The panel of experts is as follows:
Jurate Kumpiene is a Professor in Waste Science and Technology at Luleå University of Technology, Sweden. She has been implementing research and education in the area of waste management, with particular focus on waste properties, characterization and treatment, as well as risk assessment and remediation of contaminated soil. She has published 50+ scientific papers and book chapters and 50+ conference publications. Member of the International Waste Working Group (IWWG) and an Associate Editor of the journal Waste Management. R&D and innovation projects include close cooperation with national waste management companies, consultancies and entrepreneurs.
Raffaello Cossu, University of Padova (IT)
Full Professor of Solid Waste Management, he has retired since September 2018 from the University of Padova where he led the Research Center of Environmental Engineering. Former President of the School of Environmental and Engineering at the same University from 2000 to 2013. From 2009 to 2017 he was Editor in Chief of Waste Management, the IWWG international scientific journal on waste management published by Elsevier. Since 2018 he is Editor in Chief of DETRITUS - Journal for Waste Resources and Residues, published by CISA Publisher. He was President of IWWG (International Waste Working Group) from 2004 until 2009, and currently is a member, of the Managing Board of the same Association. In 2017 he was recipient of the prestigious "A Life for Waste" Award. He has given a series of talks and presentations in conferences on Waste Management and landfilling throughout the world. He is author of more than 150 scientific papers and five international books on waste management, published by Academic Press, Elsevier, EF and Spon.
Since 2002 Andreas Bartl is teaching and researching at Vienna University of Technology (TU Wien) at the institute of Chemical Engineering. Before joining the University he worked in the industry at Hirtenberger AG in Lower Austria for four years. He was head of the R&D department for pyrotechnics as well as responsible for the production in the primer plant. His most important project was the development of non-toxic ignition mixtures for small ammunition and automotive applications. Andreas holds a PhD degree in Technical Science from Vienna University of Technology. Andreas holds lectures in mechanical engineering, fiber technology and recycling and is responsible for several laboratory tutorials and seminars in the field of mechanical process engineering. He has supervised several diploma and doctoral theses mainly in cooperation with industrial partners. The topics are located in the field of recycling. The main expertise of Andreas Bartl is located in recycling and the morphological characterization of particles by optical image analysis.

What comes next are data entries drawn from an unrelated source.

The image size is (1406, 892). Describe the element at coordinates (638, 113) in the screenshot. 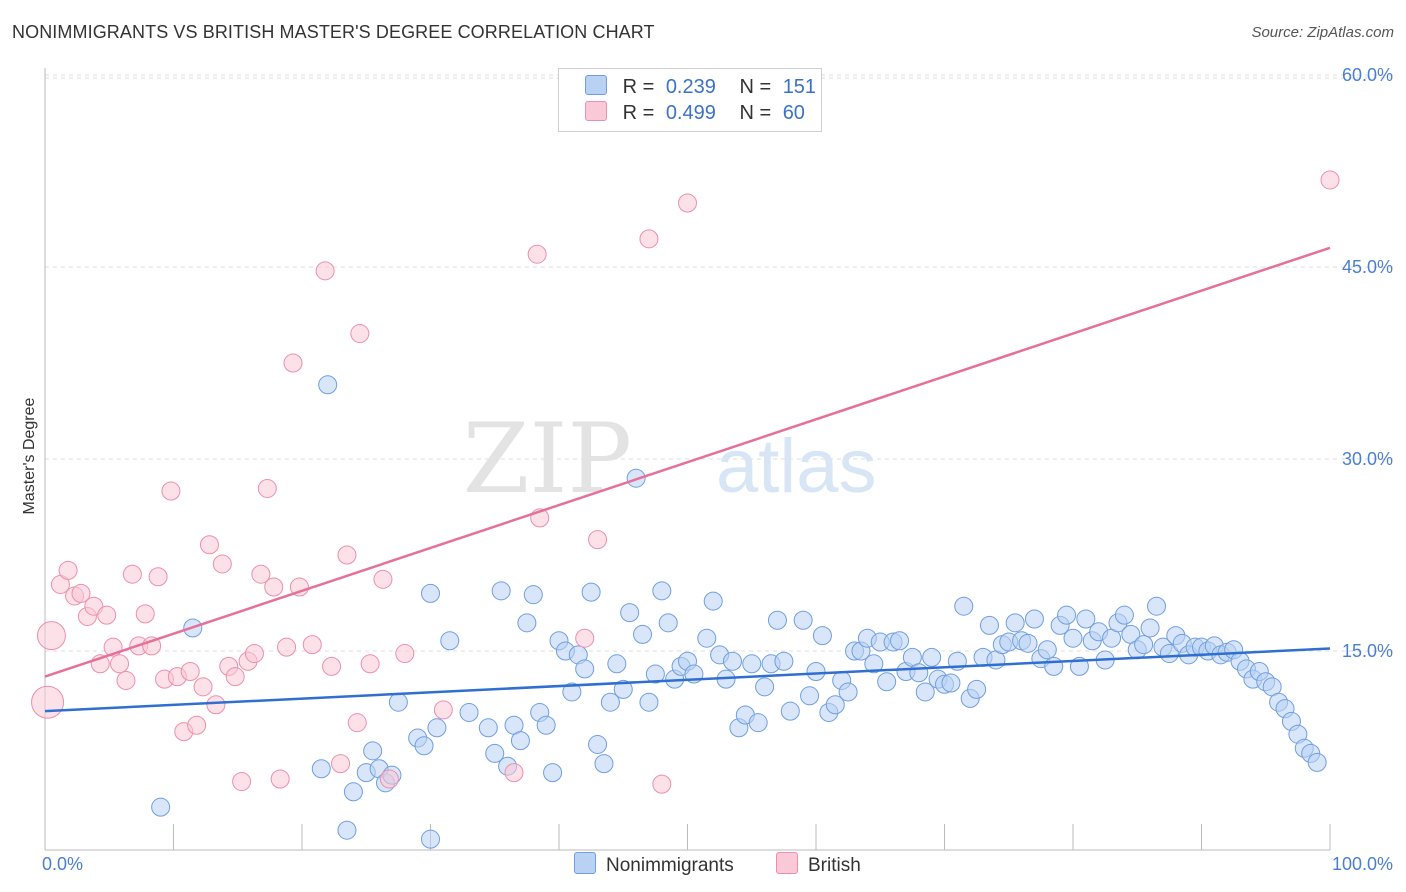

I see `legend-r-label: R =` at that location. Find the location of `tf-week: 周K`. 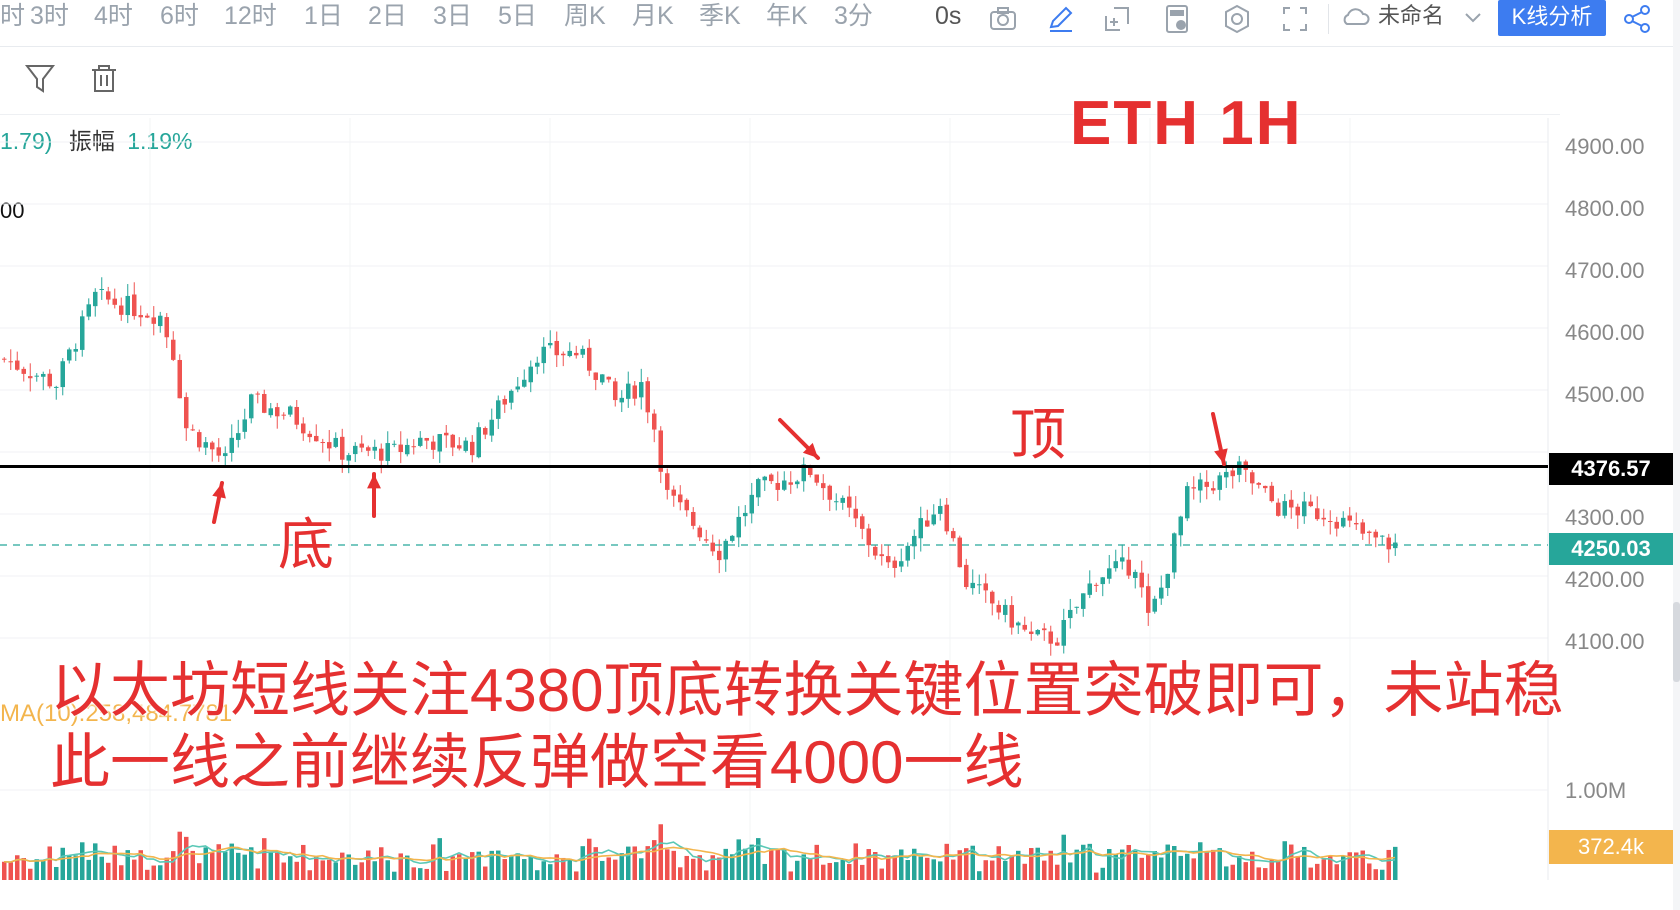

tf-week: 周K is located at coordinates (585, 16).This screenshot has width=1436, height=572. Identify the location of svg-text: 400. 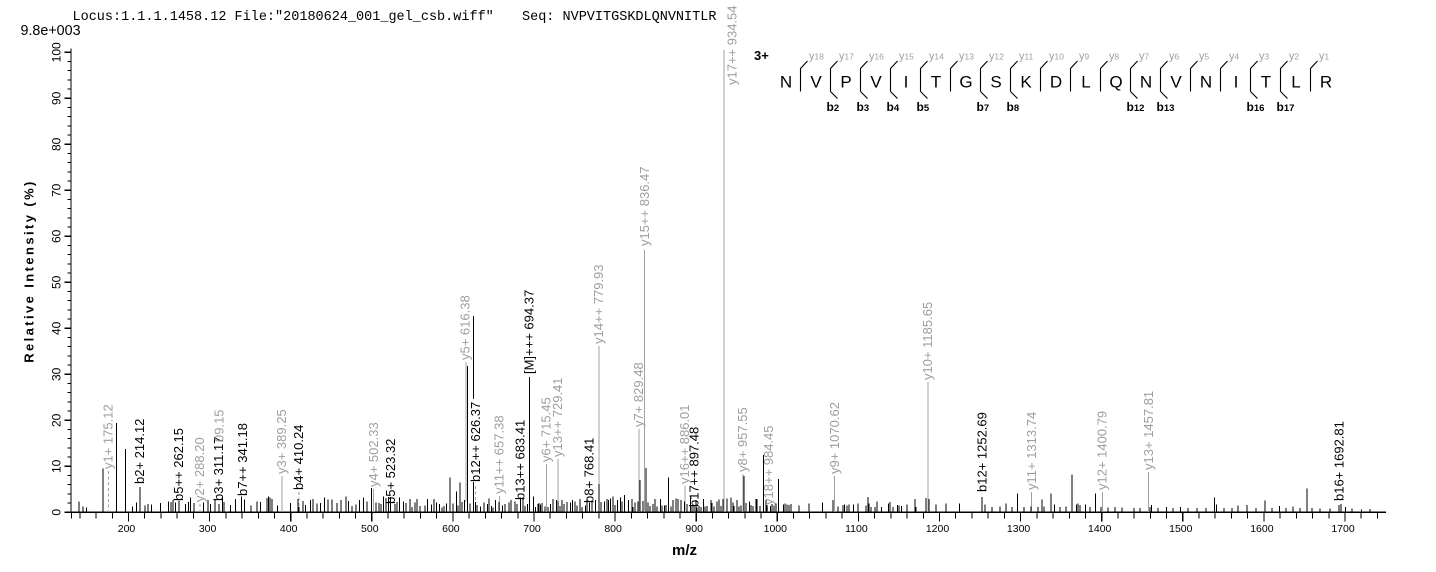
(289, 529).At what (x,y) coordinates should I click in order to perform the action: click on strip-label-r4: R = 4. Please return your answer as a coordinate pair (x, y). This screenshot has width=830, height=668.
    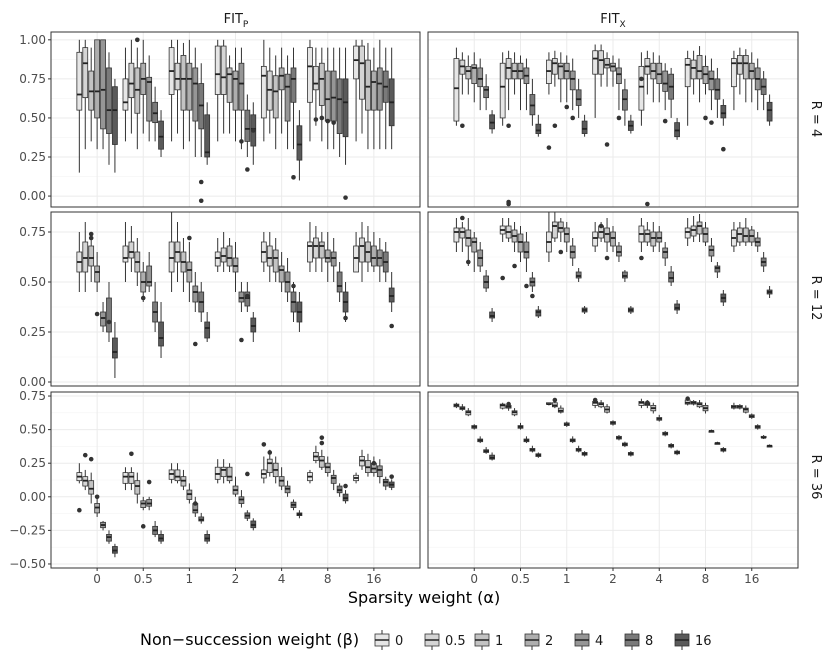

Professor Jianhua Yan is the vice president of Zhejiang University, director of National Engineering Laboratory for Waste Incineration Technology and Equipment, and chair professor of the Cheung Kong Scholars Award Program. His major research interests include clean combustion, pyrolysis and gasification, pollutant control, combustion acquisition, environmental protection in the energy conversion process and waste derived energy, etc. He has published 305 scientific papers and eight books. He owns 57 Chinese invention patents. He got one State Technology Invention Award (second prize), three State Science and Technology Progress Awards (second prize) and one State Innovation Team Award. Professor Yan served as co-chair of the Association of Chinese Graduate School (ACGS) from 2012 to 2016. He is a member of the Discipline Appraisal Group under the State Council. He is vice chairman of the National Alliance of Innovative Waste to Energy.